Text extract →

+++

A slight southern drawl on a woman’s voice and I think ATC’s would hand over the airport if they thought they could get away with it.
So basically I took over from 500′ a little south of Sioux Falls, SD. We moseyed west of Sioux Falls airport, those four gerbils in their little wheels that power a C150 all running like heck, and headed north by northwest towards Madison about 50 miles away.
Which, flying alongside I-29 with it’s 75mph limit and finding we were only barely passing most of the traffic, and some passing us at our 90 knots indicated, pretty much convinced me this is not a hobby that will shorten my commute time.
We buzzed the farm, took pictures, buzzed a couple of neighbors just for the fun that’s in it, and headed west to Madison airport and its uncontrolled strip.
Once at Madison I practiced an approach a few times, little sis with her hands off the yoke until 250 feet and then being more prepared than anything. She read the checklist, I followed, we took it down to about 100′ then applied power and went around.
Once our fun at Madison was over, we headed back south to return the airplane. By this time I was fairly comfortable with the handling and decided I’d do the line-up but my sister would handle the actual landing. You know, for insurance reasons.
Returning to our point of origination, Sioux Falls ATC vectored us way to the west and I actually had kind of a tough time finding the airport. Once I spotted it we were at 2500′ and out came the checklist, I descended at a fair rate I thought, made my left turn on final, and was quite ready to go around because I was way too short and way too high to make this work nicely.
My sister took over and we dropped like a turd from a tall moose. Apparently one cannot actually over-speed the C150 in a dive because, well, it doesn’t have enough mass to actually push through the air under it’s own weight. Not with the flaps down, anyway.
I was actually the most nervous at that point. We’ve plenty of runway, airspeed about 120, and my kid sister is playing energy management as the motor idles. She did a very smooth landing, stomped brakes, and managed to catch our taxiway at 30mph without rolling the darned thing. I mostly managed to look calm.
Lessons learned?
1) Flying is easy. Take-offs, landings, comms, checklists, spin recovery, and otherwise getting yourself safely to your destination is hard.
2) Landmarks you’ve driven past every day for 10 years are suddenly unrecognizable from the air.

+++

Data shown →
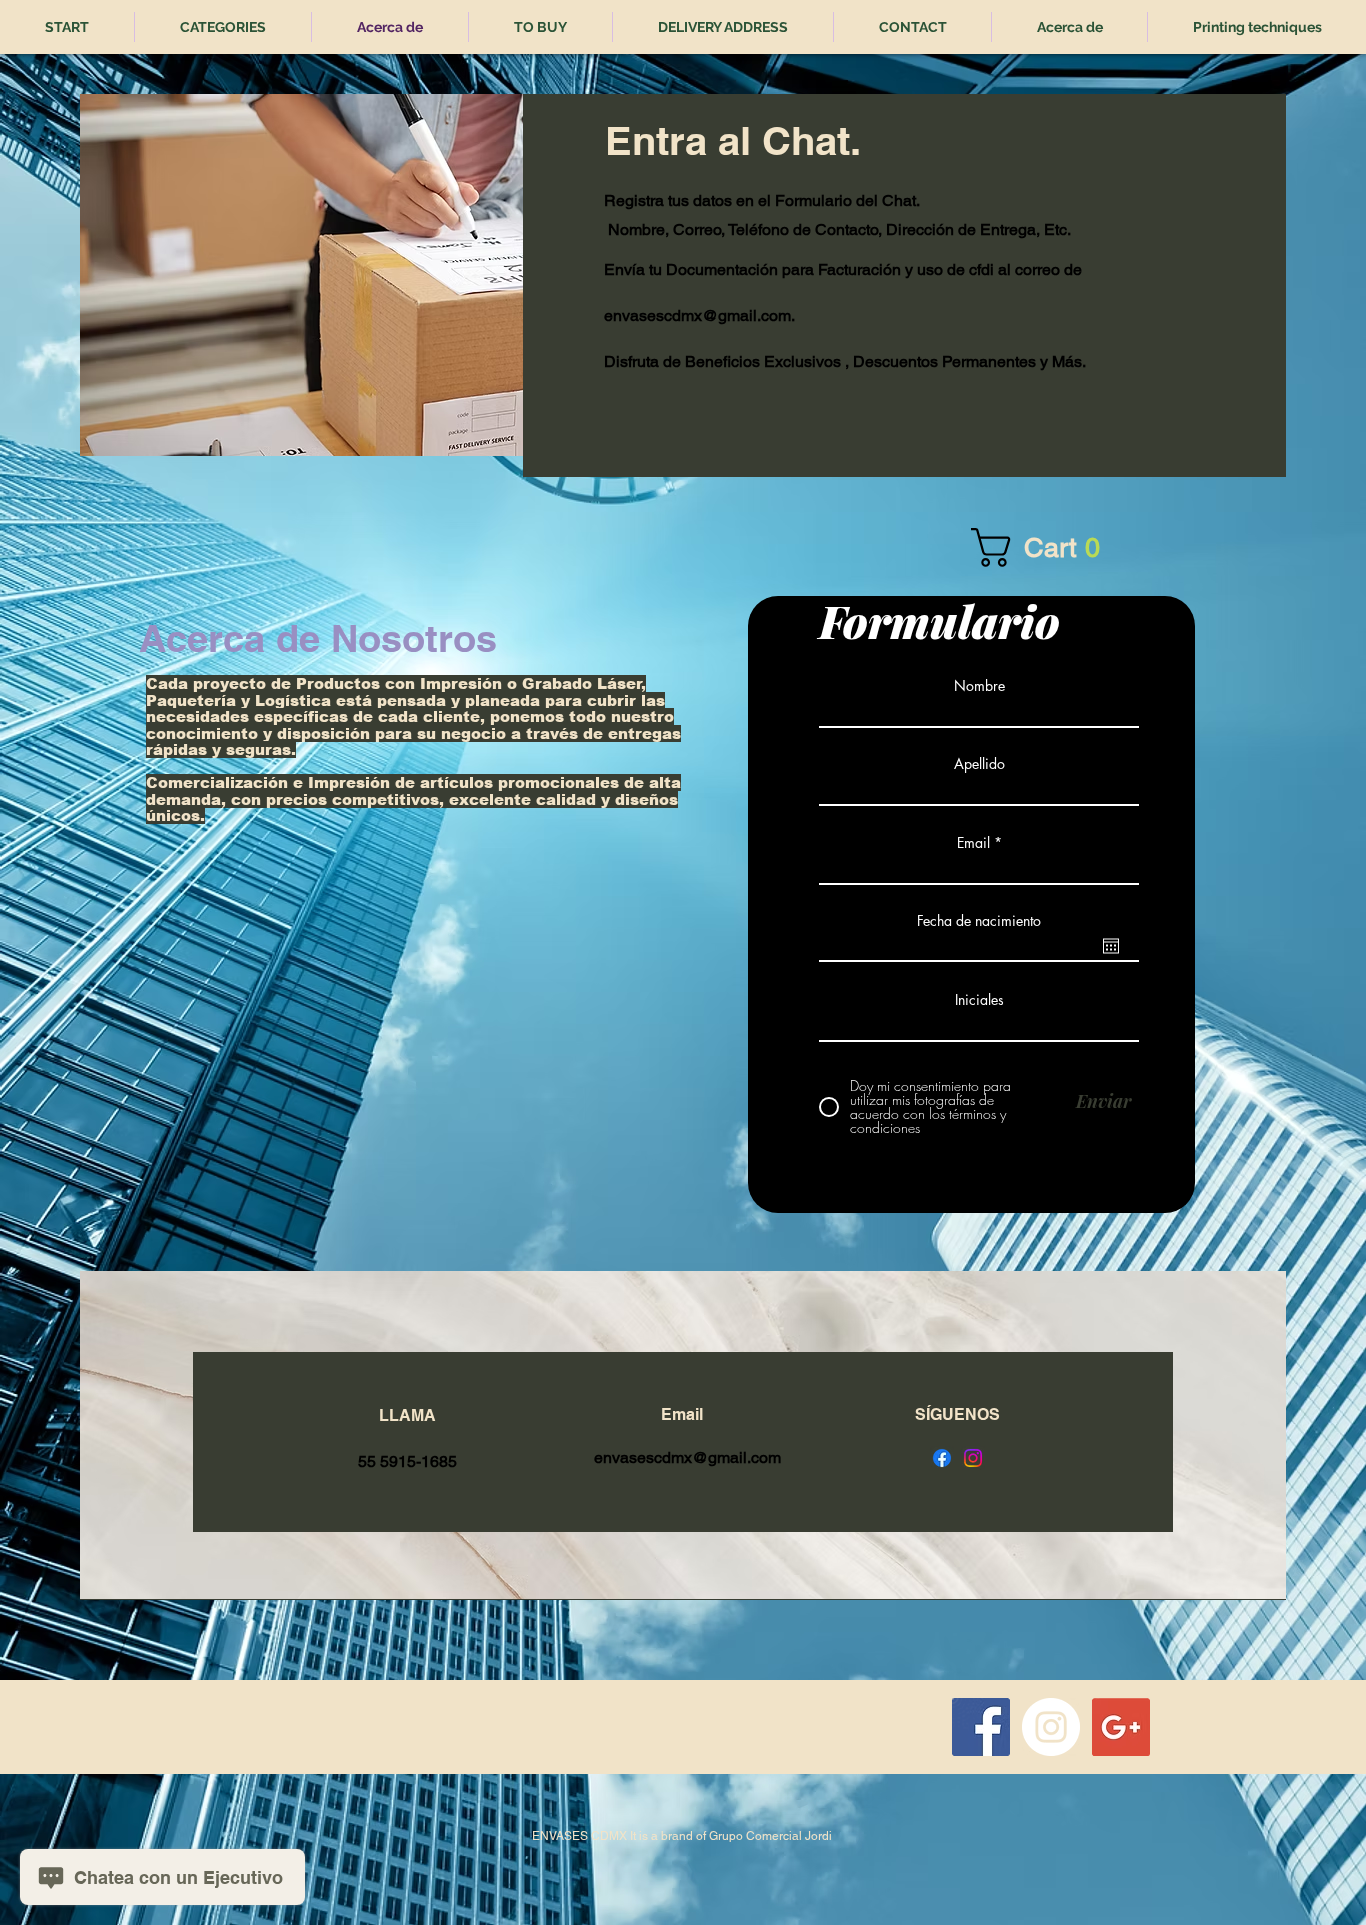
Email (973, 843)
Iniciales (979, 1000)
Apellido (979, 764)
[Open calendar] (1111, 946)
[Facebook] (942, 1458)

+++

Prompt A →
After the data, write out again everything in the flying story from "Once at Madison" down to "this work nicely.".
Prompt B →
Using the flying story, say whether each statement agrees with it, and back each answer with the deciding words quoted exactly: (i) The plane flown was a C150. (ii) The strip at Madison airport is controlled. (iii) The sister was the one meant to handle the actual landing back at Sioux Falls.

Finished answer A →
Once at Madison I practiced an approach a few times, little sis with her hands off the yoke until 250 feet and then being more prepared than anything. She read the checklist, I followed, we took it down to about 100′ then applied power and went around.
Once our fun at Madison was over, we headed back south to return the airplane. By this time I was fairly comfortable with the handling and decided I’d do the line-up but my sister would handle the actual landing. You know, for insurance reasons.
Returning to our point of origination, Sioux Falls ATC vectored us way to the west and I actually had kind of a tough time finding the airport. Once I spotted it we were at 2500′ and out came the checklist, I descended at a fair rate I thought, made my left turn on final, and was quite ready to go around because I was way too short and way too high to make this work nicely.

Finished answer B →
(i) Yes: "those four gerbils in their little wheels that power a C150"
(ii) No: "Madison airport and its uncontrolled strip"
(iii) Yes: "my sister would handle the actual landing"